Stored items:
◇ ◇ ◇ ◇ ◇

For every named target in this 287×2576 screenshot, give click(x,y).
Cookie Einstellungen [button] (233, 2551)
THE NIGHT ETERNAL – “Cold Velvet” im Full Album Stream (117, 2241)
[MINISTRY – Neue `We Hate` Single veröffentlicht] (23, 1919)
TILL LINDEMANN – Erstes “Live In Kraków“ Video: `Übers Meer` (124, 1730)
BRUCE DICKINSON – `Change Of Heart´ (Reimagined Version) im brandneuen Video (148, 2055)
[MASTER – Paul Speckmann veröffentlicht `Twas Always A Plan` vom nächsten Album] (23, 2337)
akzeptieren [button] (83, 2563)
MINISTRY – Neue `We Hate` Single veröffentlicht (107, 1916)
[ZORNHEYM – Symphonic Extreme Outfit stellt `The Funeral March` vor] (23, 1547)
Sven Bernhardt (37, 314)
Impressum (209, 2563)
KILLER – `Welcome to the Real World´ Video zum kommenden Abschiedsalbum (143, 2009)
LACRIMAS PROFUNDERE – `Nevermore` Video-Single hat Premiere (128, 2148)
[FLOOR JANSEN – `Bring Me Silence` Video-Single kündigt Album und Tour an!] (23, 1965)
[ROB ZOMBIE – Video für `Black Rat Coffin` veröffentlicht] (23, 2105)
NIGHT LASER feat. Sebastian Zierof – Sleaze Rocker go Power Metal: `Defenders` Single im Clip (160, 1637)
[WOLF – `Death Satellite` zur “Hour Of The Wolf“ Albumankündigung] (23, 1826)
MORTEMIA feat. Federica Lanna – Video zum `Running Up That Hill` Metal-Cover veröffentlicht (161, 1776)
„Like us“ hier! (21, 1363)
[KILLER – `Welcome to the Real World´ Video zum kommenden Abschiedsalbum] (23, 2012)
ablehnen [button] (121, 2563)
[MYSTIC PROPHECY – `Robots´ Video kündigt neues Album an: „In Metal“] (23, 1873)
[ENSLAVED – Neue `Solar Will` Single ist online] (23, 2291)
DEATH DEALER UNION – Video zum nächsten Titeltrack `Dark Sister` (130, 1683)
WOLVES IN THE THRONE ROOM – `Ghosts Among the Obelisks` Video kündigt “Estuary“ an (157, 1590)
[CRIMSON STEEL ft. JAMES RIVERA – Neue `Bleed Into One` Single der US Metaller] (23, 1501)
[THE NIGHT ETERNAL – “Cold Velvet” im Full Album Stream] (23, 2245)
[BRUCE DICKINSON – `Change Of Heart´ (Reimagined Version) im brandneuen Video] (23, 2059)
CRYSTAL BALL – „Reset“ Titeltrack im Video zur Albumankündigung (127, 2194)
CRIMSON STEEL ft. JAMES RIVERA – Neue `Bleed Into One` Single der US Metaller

◇ ◇ ◇ ◇ ◇

*Work order*:
When the entries above show the word "feat" in a line, copy that line out.

*Written solution*:
NIGHT LASER feat. Sebastian Zierof – Sleaze Rocker go Power Metal: `Defenders` Single im Clip (160, 1637)
MORTEMIA feat. Federica Lanna – Video zum `Running Up That Hill` Metal-Cover veröffentlicht (161, 1776)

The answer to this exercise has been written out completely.